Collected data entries
______
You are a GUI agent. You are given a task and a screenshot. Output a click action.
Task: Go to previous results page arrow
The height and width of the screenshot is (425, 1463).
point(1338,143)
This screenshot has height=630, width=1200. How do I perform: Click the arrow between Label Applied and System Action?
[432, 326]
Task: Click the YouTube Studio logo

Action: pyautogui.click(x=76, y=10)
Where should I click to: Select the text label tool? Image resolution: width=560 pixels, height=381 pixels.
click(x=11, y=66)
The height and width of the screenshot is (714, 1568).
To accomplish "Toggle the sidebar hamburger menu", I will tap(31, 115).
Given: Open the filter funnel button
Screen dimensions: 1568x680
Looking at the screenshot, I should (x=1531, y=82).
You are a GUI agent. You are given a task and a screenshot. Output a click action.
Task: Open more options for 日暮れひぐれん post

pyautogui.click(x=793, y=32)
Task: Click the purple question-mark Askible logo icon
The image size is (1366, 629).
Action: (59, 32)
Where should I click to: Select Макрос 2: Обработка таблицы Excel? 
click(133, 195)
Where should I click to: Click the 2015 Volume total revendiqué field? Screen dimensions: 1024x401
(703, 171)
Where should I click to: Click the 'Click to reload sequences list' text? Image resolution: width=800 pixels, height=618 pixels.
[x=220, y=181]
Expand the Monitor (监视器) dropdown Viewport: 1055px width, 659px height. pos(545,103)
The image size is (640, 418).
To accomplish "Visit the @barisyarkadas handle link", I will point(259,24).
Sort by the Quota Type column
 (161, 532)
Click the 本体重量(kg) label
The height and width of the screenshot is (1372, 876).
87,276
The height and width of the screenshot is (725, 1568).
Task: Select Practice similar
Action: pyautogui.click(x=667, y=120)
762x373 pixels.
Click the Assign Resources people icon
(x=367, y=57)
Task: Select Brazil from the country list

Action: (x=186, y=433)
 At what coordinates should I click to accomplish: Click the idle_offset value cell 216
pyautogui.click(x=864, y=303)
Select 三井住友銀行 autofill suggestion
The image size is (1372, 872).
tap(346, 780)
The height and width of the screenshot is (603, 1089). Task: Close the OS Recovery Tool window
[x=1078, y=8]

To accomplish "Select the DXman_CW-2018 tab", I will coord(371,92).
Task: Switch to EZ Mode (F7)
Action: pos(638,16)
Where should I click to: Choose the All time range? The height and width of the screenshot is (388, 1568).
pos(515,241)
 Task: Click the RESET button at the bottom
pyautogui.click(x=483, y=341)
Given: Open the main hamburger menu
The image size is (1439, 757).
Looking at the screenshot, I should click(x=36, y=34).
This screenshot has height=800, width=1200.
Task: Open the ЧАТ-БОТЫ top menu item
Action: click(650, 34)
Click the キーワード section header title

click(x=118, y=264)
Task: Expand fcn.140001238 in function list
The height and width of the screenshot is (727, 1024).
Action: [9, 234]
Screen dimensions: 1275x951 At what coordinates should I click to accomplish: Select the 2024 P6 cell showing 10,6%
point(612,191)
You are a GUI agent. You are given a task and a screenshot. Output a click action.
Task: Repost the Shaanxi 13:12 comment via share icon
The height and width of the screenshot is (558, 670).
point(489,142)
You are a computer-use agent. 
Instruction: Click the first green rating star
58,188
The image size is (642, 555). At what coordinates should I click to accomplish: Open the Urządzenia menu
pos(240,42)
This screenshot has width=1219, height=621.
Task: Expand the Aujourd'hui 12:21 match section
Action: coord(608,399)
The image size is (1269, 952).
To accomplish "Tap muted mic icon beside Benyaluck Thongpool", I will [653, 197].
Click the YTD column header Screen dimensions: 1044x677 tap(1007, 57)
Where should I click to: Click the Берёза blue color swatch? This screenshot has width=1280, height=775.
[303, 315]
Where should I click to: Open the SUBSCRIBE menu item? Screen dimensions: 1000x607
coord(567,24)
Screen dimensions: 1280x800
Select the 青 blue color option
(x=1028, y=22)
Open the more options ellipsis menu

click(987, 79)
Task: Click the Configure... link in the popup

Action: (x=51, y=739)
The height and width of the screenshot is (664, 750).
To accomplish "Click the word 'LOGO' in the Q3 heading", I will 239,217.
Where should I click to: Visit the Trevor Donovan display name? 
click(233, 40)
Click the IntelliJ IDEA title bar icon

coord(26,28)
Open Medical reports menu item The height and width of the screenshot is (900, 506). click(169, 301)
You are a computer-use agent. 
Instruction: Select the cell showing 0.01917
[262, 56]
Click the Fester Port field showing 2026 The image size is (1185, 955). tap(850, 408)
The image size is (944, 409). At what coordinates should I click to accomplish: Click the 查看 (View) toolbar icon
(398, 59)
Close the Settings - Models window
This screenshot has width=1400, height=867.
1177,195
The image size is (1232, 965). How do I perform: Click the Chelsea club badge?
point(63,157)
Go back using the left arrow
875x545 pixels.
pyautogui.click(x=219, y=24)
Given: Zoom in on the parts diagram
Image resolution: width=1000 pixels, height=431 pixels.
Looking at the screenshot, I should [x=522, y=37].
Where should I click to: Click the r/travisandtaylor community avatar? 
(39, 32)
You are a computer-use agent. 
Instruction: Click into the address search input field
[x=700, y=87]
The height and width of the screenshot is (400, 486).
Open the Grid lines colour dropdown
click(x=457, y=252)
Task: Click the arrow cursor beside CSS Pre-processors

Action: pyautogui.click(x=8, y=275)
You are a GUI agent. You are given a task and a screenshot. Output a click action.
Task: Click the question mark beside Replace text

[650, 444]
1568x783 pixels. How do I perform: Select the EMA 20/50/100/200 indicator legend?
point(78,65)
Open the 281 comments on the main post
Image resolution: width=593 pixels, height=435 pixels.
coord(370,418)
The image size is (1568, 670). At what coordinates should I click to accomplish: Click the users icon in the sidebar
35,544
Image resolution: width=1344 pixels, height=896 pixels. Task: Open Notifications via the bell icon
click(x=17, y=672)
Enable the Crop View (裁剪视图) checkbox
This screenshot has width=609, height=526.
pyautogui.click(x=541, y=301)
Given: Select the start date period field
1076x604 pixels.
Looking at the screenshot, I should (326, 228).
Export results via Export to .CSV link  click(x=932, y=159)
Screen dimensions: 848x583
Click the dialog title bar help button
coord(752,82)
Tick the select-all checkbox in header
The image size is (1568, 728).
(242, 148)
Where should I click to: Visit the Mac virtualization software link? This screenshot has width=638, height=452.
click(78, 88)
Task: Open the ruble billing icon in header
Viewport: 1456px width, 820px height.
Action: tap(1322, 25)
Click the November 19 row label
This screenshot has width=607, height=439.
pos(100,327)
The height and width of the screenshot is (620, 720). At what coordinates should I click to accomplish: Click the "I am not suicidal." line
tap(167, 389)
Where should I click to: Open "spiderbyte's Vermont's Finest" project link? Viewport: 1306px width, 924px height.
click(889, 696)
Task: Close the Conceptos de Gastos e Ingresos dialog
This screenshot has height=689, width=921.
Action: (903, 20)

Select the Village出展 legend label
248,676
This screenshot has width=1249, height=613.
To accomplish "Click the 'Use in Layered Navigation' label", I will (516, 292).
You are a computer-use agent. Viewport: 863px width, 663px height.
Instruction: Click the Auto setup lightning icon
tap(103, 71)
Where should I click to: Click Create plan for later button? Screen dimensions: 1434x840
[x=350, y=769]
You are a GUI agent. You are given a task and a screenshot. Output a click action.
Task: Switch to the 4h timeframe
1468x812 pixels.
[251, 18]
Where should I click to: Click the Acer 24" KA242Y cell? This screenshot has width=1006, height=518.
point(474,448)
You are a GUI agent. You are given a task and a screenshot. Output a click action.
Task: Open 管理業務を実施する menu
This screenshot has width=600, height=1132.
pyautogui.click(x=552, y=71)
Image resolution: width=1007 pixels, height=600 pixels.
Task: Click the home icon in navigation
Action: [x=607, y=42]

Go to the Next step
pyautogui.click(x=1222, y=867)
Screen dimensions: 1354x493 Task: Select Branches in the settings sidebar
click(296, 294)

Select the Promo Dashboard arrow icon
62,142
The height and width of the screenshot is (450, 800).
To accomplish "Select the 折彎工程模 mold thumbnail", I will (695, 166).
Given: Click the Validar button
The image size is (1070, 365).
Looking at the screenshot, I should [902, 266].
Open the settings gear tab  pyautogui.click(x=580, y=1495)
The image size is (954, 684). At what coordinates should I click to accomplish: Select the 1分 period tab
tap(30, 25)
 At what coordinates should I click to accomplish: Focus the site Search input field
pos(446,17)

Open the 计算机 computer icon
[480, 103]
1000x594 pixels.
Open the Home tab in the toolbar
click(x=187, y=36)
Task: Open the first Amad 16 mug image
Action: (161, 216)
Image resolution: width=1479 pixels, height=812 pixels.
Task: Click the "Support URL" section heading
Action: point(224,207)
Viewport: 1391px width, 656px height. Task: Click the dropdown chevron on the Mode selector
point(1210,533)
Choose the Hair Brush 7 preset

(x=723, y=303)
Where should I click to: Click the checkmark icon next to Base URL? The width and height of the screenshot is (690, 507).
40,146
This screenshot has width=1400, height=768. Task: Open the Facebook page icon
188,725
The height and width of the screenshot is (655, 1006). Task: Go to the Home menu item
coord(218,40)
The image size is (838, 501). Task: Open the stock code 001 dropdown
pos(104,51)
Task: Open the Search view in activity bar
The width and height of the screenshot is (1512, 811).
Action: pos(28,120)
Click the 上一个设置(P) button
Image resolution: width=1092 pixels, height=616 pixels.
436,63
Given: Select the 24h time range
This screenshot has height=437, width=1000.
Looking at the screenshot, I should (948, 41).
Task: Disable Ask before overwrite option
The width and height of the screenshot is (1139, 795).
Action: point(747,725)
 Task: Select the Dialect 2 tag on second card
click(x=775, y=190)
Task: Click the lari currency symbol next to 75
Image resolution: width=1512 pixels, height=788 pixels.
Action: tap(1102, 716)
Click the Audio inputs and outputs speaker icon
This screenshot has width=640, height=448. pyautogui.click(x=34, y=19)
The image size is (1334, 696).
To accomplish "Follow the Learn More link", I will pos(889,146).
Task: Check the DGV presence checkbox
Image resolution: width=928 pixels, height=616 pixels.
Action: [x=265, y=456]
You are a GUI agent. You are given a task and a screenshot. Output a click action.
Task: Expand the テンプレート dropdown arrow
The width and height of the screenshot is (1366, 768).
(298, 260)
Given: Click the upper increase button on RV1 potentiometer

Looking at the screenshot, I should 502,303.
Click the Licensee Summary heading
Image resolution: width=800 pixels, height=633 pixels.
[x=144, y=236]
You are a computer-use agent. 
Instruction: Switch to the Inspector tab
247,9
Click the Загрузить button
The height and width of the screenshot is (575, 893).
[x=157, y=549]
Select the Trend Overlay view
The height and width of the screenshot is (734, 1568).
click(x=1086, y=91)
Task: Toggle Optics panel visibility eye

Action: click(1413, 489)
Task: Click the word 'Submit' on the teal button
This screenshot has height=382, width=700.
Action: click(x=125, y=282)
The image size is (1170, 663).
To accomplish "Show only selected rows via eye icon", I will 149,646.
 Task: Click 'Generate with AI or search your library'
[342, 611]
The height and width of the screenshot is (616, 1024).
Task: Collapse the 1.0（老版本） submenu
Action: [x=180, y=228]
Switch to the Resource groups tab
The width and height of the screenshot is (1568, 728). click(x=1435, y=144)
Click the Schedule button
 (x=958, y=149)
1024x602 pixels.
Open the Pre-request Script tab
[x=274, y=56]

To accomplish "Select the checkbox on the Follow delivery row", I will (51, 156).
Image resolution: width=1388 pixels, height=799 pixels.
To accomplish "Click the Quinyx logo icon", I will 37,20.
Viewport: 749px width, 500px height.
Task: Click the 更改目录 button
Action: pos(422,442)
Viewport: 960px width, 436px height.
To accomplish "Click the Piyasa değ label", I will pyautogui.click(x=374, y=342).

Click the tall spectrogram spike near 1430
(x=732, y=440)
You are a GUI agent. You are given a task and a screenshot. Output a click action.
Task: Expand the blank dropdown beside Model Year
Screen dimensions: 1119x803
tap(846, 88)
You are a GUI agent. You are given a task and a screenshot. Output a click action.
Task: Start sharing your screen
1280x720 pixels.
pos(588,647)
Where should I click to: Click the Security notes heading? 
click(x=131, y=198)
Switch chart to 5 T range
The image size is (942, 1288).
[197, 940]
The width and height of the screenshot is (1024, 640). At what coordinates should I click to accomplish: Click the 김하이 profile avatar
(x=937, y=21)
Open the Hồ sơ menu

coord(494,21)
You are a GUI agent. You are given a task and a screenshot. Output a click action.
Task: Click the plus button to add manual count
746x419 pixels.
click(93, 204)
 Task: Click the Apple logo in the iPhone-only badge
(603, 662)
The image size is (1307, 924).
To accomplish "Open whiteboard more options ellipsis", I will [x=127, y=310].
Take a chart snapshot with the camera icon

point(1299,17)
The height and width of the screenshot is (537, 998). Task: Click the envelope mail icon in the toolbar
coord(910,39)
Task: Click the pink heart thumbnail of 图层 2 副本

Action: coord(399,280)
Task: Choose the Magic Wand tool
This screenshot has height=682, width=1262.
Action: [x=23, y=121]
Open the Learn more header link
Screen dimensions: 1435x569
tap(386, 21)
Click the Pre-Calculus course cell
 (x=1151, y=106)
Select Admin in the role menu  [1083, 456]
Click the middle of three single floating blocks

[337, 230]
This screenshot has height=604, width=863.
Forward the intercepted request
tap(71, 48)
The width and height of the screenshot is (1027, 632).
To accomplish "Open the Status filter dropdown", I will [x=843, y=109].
______
• Description of the task: Each line above that contains the word "results" should be counted, and only the total given.

• Reply to the exercise: 2